Crash course on solar energy harvesting

In January 2023 I did a short presentation in the local community. Now I share it online too. 

Solar panel, IV and PV curve

Solar panels consist of individual cells, that are 0.5V nominally. A 5V solar panel consists of 10 cells in series. 

The blue line is the IV curve of a solar cell, the current versus voltage. Voc is the open circuit voltage, at no load, typically 0.63V.  On top left is the short circuit current Isc. The red line is the PV curve, which is power versus voltage. Most power Vmp is generated at 0.5V (80%) of the Voc (0.63V). 

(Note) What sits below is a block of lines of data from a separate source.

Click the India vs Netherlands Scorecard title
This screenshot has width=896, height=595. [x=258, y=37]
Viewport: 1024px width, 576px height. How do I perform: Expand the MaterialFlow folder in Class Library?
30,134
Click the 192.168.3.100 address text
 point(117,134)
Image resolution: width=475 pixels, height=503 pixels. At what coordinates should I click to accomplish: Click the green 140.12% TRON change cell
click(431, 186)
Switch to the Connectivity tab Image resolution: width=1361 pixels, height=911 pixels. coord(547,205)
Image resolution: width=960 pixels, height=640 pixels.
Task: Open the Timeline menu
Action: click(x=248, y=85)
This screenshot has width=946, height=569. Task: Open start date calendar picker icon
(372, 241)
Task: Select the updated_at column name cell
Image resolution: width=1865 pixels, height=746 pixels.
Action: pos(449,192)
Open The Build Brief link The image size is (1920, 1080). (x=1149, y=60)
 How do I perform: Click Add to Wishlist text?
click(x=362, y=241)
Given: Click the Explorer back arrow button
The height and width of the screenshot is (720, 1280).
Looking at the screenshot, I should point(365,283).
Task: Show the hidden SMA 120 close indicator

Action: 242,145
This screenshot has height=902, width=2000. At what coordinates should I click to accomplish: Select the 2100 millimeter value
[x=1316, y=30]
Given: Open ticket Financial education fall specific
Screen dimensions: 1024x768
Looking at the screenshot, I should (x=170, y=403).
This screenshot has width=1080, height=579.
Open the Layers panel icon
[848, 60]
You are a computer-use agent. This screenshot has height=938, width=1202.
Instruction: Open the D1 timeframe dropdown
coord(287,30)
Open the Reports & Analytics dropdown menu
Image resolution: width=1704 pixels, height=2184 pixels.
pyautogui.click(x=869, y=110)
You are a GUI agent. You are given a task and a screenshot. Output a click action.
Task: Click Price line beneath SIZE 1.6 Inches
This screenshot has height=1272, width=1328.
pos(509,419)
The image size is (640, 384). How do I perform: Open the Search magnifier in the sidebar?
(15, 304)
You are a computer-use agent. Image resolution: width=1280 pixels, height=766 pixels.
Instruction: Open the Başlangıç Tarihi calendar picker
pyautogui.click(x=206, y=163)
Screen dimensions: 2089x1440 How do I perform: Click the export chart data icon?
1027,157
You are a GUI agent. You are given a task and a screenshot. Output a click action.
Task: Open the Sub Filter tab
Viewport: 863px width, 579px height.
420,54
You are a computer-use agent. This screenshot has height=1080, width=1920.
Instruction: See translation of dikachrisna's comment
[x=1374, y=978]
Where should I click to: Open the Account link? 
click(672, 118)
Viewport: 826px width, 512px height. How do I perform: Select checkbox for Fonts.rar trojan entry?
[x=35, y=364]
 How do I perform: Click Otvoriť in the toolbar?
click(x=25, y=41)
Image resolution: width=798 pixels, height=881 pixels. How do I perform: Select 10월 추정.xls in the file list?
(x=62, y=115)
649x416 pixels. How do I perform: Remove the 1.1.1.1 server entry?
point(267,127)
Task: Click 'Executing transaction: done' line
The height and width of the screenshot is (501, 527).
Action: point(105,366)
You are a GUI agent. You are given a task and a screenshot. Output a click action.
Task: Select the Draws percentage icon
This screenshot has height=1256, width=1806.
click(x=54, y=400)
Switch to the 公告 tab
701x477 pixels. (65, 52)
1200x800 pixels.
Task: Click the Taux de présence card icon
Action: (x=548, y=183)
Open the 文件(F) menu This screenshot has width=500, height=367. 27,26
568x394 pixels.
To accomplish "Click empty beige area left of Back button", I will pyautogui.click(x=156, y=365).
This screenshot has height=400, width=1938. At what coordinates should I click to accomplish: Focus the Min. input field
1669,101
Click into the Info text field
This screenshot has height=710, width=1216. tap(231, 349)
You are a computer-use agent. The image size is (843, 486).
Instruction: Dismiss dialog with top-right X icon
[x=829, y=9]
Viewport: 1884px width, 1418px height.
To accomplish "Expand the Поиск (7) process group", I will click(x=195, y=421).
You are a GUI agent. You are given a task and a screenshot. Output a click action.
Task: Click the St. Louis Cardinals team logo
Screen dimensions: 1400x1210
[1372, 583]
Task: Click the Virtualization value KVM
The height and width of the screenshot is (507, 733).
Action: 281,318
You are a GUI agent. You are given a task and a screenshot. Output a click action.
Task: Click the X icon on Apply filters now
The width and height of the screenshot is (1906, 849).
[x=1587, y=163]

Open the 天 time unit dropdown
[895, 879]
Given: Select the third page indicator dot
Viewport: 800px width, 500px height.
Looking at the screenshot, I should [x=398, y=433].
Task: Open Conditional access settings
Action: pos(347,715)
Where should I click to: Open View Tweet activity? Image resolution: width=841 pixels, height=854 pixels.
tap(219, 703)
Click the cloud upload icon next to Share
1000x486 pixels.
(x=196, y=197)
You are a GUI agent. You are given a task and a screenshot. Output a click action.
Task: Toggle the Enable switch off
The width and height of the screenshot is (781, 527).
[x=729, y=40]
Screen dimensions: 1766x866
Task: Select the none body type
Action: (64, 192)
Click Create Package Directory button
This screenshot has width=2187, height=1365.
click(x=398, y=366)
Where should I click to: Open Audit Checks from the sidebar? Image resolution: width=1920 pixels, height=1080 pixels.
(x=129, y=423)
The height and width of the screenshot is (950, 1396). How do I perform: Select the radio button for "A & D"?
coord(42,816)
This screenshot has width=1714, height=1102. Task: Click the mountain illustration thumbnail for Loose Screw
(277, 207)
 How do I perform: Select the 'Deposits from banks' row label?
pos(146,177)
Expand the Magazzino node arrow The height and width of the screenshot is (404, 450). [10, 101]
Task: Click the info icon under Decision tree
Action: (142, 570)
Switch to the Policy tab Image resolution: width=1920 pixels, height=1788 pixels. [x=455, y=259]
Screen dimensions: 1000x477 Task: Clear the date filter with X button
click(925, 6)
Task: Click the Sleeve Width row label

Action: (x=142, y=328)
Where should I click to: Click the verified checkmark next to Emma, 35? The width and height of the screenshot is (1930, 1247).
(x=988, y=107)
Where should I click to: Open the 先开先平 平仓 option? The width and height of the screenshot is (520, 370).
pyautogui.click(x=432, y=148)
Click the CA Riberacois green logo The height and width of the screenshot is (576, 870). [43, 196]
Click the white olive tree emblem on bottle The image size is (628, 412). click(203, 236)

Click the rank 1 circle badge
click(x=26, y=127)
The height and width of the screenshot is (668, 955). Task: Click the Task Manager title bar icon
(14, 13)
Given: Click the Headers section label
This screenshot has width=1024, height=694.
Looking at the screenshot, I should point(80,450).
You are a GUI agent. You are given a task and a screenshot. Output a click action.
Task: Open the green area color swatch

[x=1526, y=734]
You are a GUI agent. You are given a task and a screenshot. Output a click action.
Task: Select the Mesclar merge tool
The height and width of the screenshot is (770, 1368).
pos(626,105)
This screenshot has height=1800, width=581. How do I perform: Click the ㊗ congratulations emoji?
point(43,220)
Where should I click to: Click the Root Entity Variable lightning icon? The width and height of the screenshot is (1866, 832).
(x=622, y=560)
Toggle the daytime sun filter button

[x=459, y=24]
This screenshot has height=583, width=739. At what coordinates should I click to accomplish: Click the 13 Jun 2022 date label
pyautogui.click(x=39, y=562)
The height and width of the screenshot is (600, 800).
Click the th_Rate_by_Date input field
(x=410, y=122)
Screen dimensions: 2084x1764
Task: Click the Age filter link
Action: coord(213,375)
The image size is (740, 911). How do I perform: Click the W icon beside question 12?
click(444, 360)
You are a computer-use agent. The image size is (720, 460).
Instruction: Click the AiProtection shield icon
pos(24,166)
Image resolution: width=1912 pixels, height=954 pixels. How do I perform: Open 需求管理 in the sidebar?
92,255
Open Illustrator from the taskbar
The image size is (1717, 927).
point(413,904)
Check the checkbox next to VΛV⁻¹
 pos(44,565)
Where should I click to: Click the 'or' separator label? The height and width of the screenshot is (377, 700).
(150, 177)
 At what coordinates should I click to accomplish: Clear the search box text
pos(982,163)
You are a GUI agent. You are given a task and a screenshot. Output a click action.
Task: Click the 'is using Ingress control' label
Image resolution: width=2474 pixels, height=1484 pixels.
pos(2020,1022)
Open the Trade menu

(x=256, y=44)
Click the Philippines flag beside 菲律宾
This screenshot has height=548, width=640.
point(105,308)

Effect of irradiance on Vmp

The maximum power voltage is not constant. These are IV curves at different light intensities. It shows at low light levels the Vmp is lower, at 70%. It also shows that the short circuit current is linear with irradiance. 

Effect of temperature on Vmp

Below chart shows at high temperature Vmp can be 20% lower. So Vmp depends on irradiance and temperature. 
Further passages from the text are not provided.